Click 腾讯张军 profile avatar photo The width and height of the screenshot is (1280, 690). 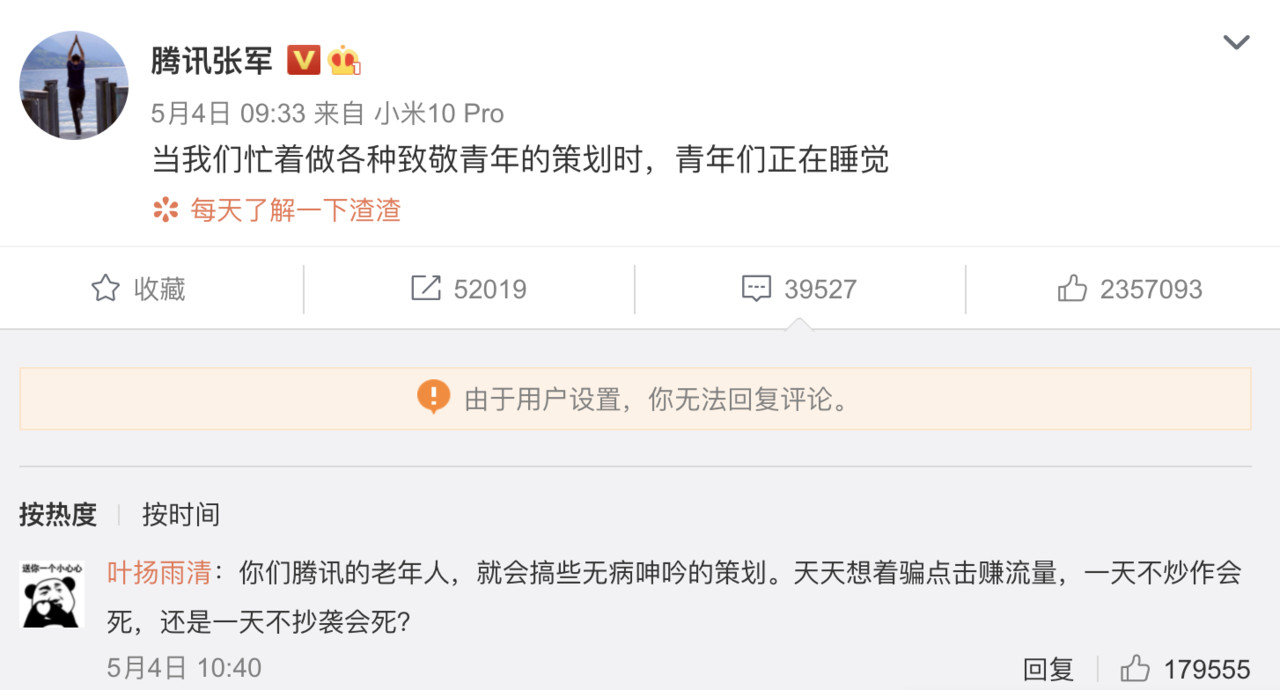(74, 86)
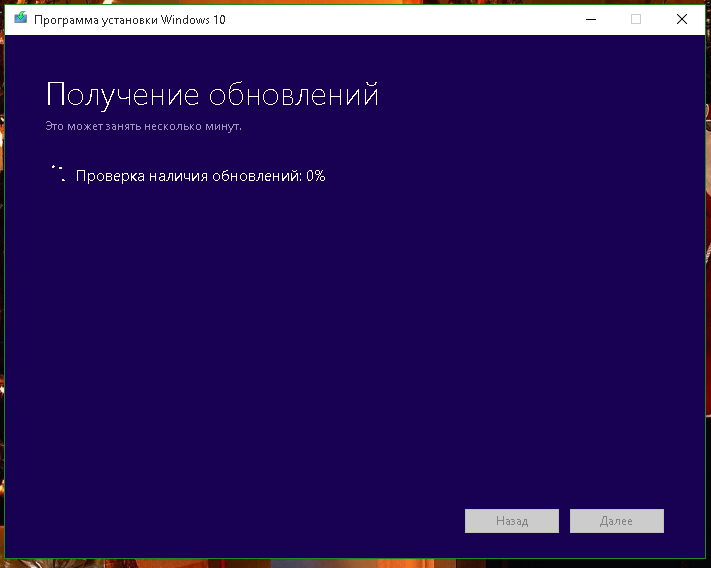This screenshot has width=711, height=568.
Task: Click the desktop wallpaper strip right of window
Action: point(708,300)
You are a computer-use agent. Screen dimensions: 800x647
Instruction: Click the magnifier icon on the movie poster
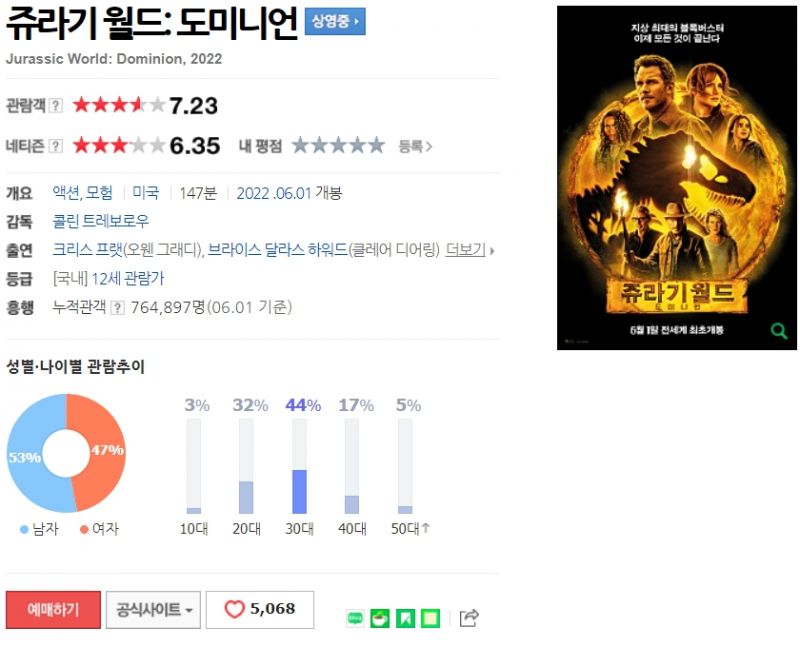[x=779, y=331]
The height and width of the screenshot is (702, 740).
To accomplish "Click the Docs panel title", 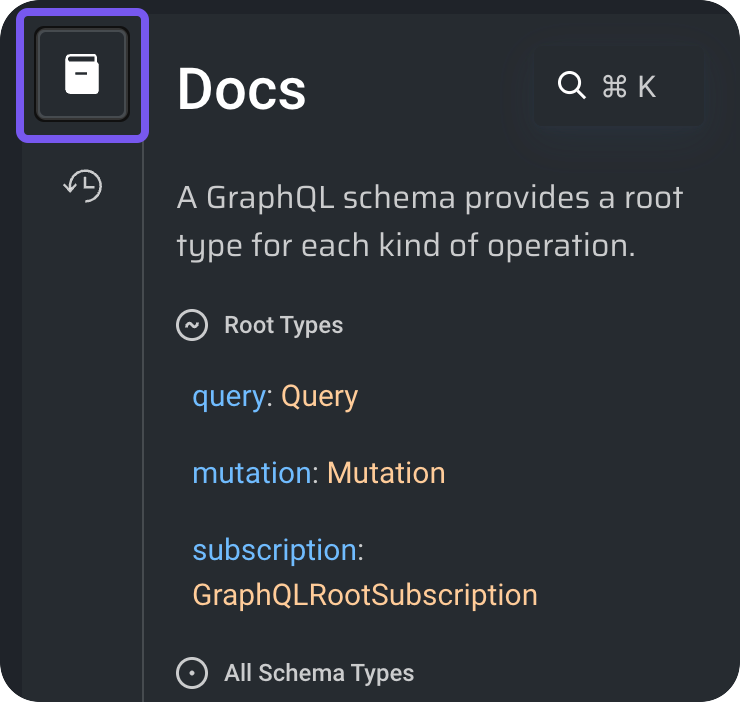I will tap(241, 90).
---
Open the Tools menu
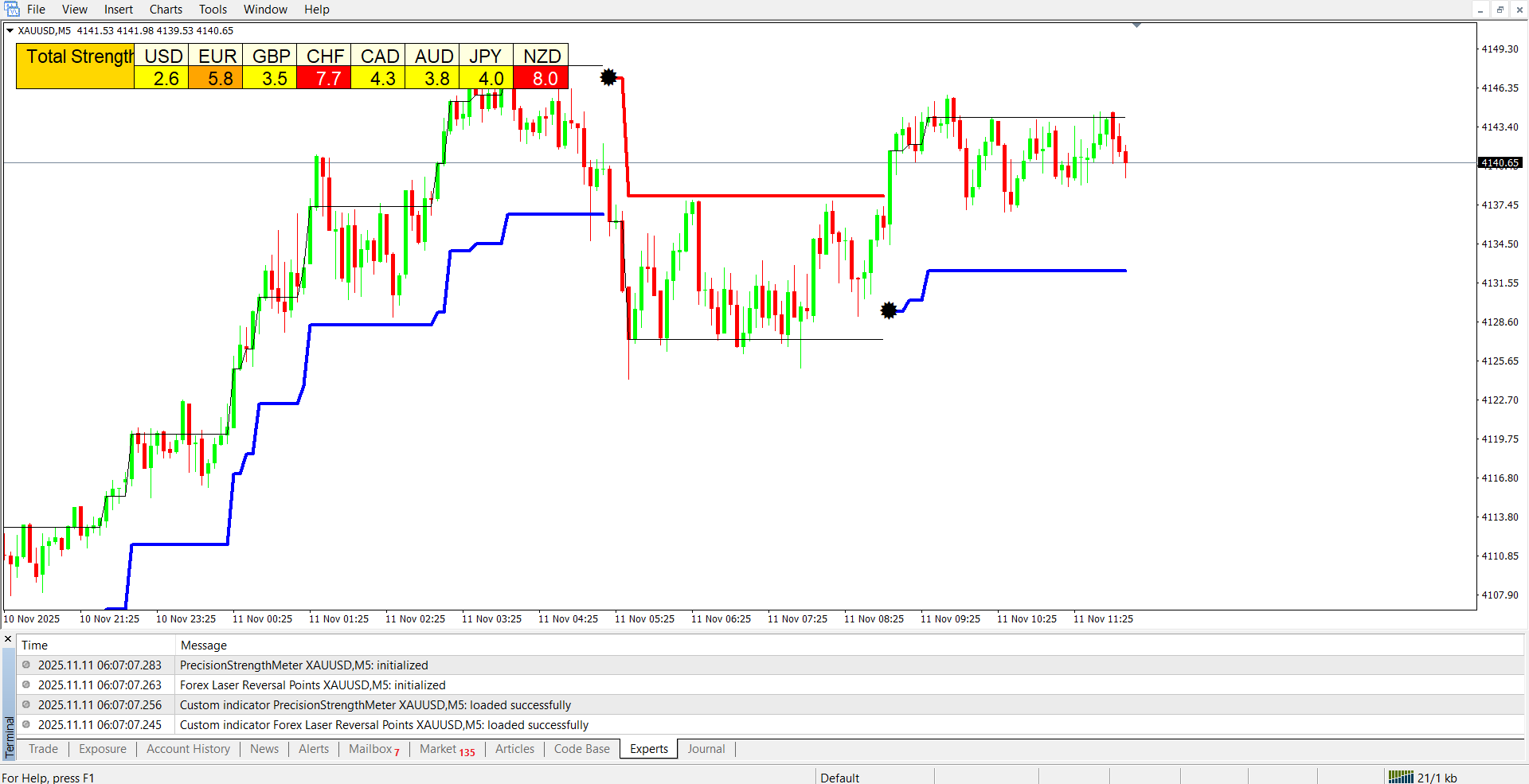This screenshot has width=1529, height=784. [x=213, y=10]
* * *
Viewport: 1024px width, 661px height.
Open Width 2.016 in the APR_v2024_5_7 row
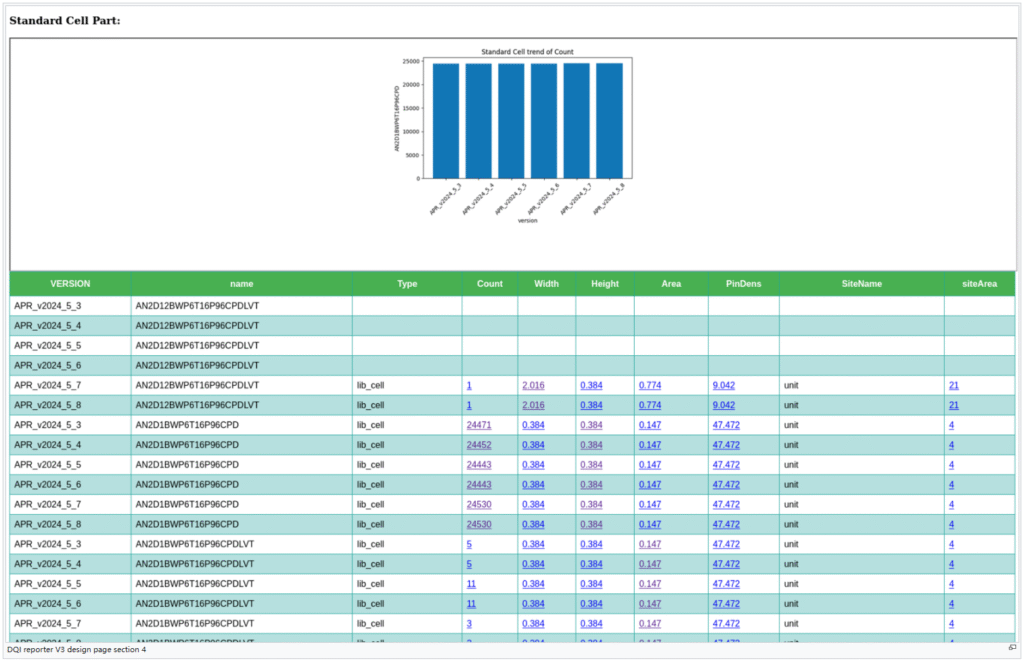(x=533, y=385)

(REQUIREMENTS)
Return the records from the line with "Viewport: 1024px width, 661px height." to the line with "(x=533, y=385)" as they appear, leaving out the pictures.

(PROBLEM SOLUTION)
Viewport: 1024px width, 661px height.
Open Width 2.016 in the APR_v2024_5_7 row
(x=533, y=385)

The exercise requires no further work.